Artykuły

Martwy dialog ze sztyletami

Aby teatr polski był żywym organizmem musi ustosunkować się nie tylko do czasów najbar­dziej nam współczesnych, ale również do tych wydarzeń, któ­re w przeszłości zaważyły na losach narodu. Próbę takiego właśnie obrachunku z wydarzeniami roku 1830 rzutującymi na teraźniejszość, z pewnością i na przyszłość naszego kraju, podej­muje dramat Jerzego Żurka "Sto rąk, sto sztyletów". Po Krakowie zainteresował się udanym, choć ponad jego war­tości wychwalanym przez kry­tykę debiutem dramaturga gdański Teatr Wybrzeże.
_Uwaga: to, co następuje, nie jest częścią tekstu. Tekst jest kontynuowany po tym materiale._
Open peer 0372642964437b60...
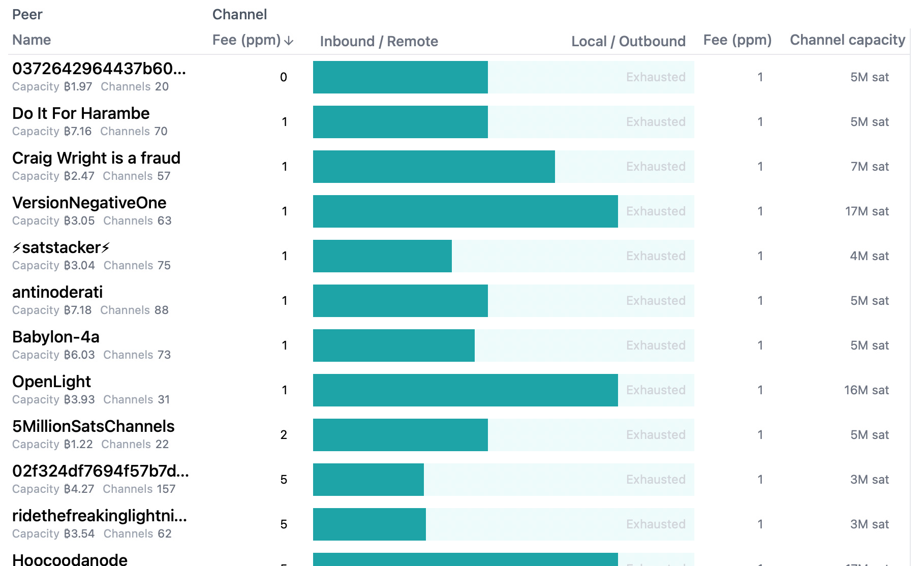The height and width of the screenshot is (566, 924). 99,69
Sztuka ta o tyle jest dzisiaj potrzebna, że zachęca widzów do dyskusji o potrzebie rozsąd­ku i rozwagi w kierowaniu spo­łecznymi emocjami. Podejmu­jąc ten problem dramaturg, a za nim reżyser Ryszard Major, nie przychyla się do żadnej z historycznych interpretacji Pow­stania Listopadowego. Relacjo­nuje jedynie fakty. Z chłodnym intelektualizmem przedstawia racje generalicji, która odcięła się od powstania, widząc w nim jedynie nie przemyślany, skaza­ny na niepowodzenie zryw pa­triotycznej młodzieży. Pokazuje też zapał, heroizm garstki rewo­lucjonistów pozbawionych do­wództwa, broni, nawet koncepcji przyszłej wyzwolonej Polski.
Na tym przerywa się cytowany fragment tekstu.